▶ _Work request_
Could you retype exactly the line containing "Task: Open the Camera menu" and every line after it in the data below, leaving out the pictures?
[The data]
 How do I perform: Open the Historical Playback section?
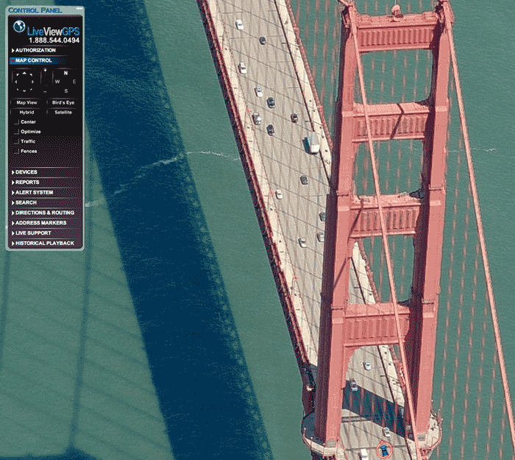point(44,243)
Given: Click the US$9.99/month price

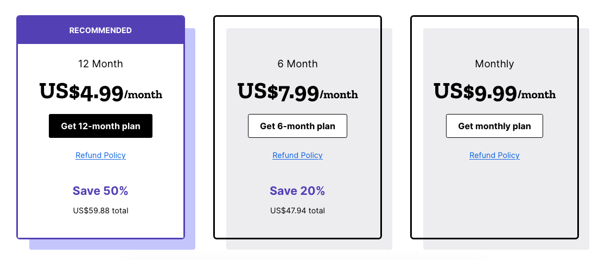Looking at the screenshot, I should click(x=494, y=92).
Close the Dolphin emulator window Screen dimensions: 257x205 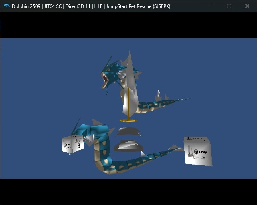tap(247, 6)
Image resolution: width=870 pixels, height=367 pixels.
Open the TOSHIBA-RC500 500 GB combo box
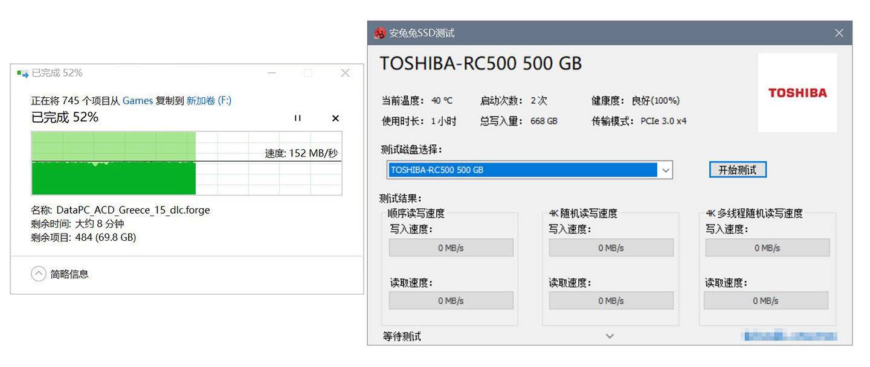point(529,170)
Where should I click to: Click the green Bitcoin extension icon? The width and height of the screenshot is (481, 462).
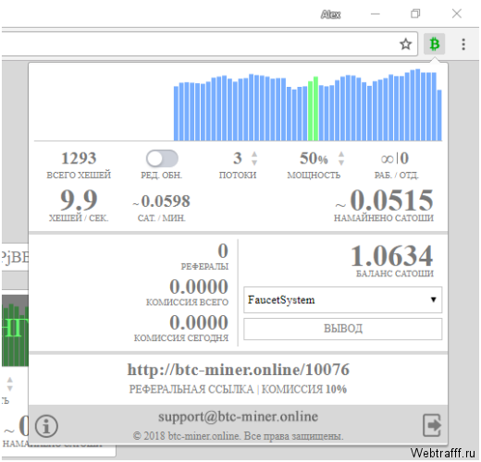pos(434,44)

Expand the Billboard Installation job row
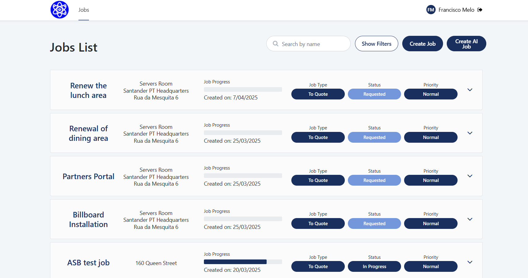tap(470, 219)
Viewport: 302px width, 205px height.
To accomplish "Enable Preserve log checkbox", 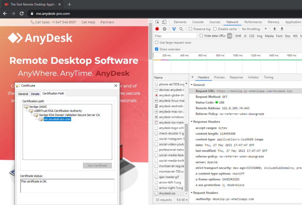I will click(x=191, y=29).
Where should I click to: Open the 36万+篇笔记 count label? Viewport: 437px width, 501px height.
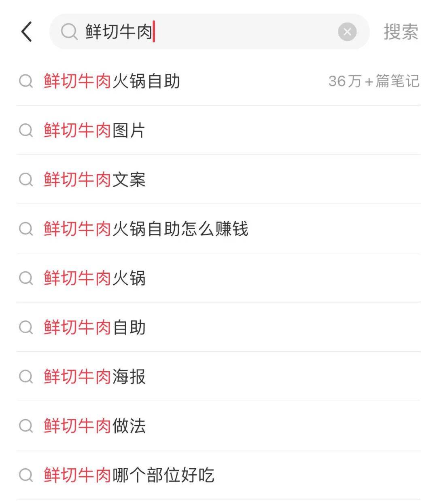(373, 81)
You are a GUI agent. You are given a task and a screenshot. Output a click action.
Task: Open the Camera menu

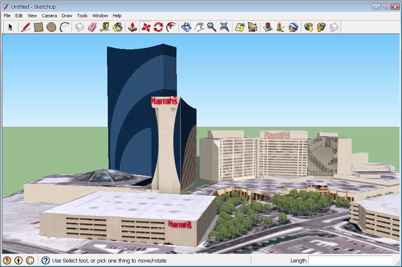pos(49,16)
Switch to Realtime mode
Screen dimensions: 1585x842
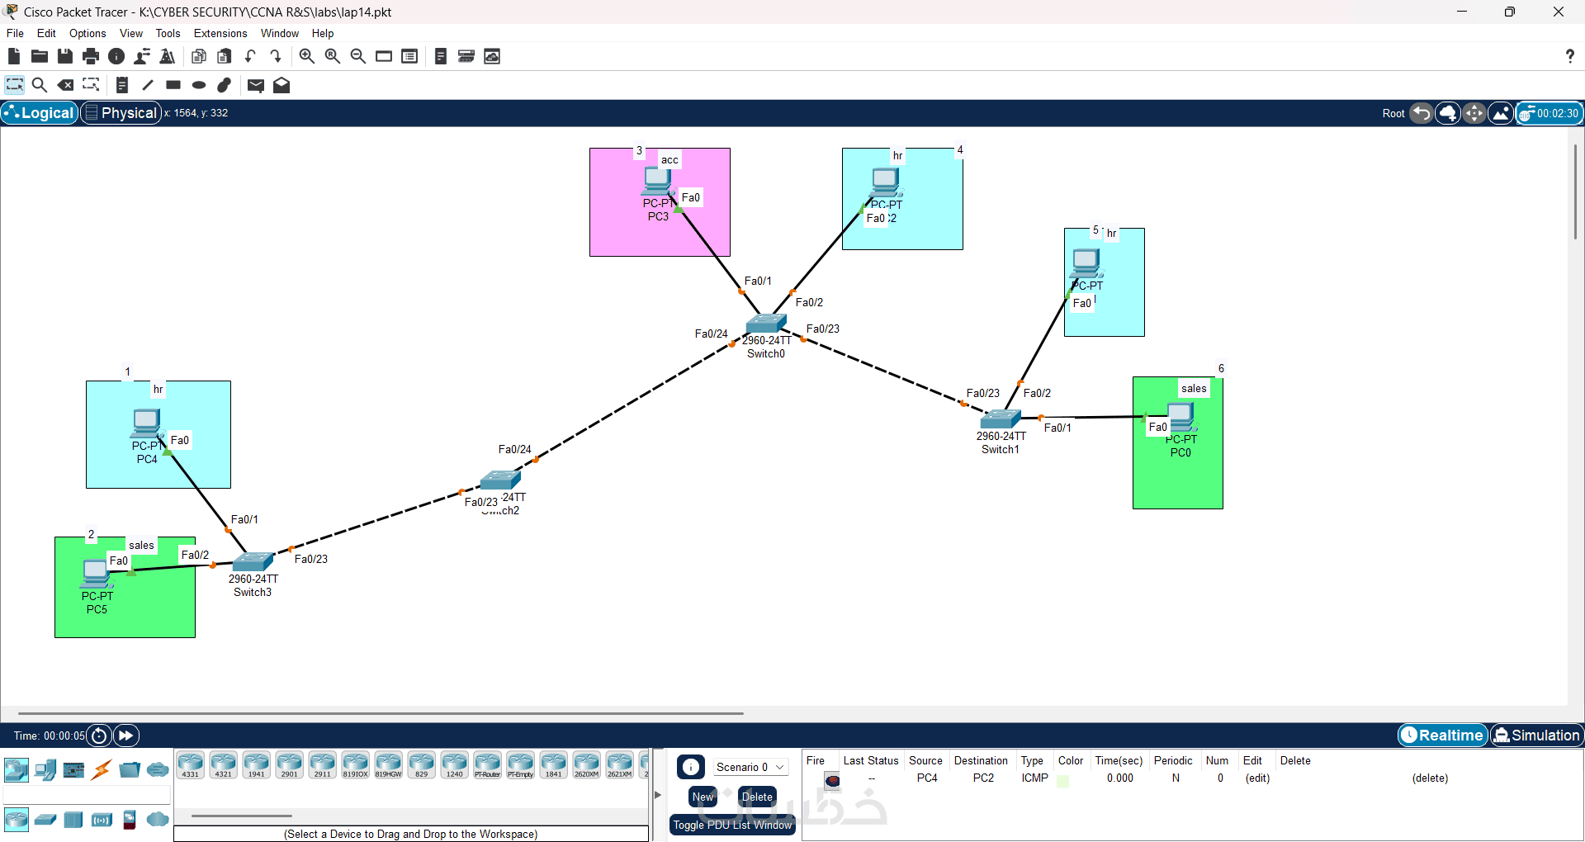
[/The data]
▶ _Finished task_
Task: Open the Camera menu

pos(49,16)
Switch to Realtime mode
Screen dimensions: 1585x842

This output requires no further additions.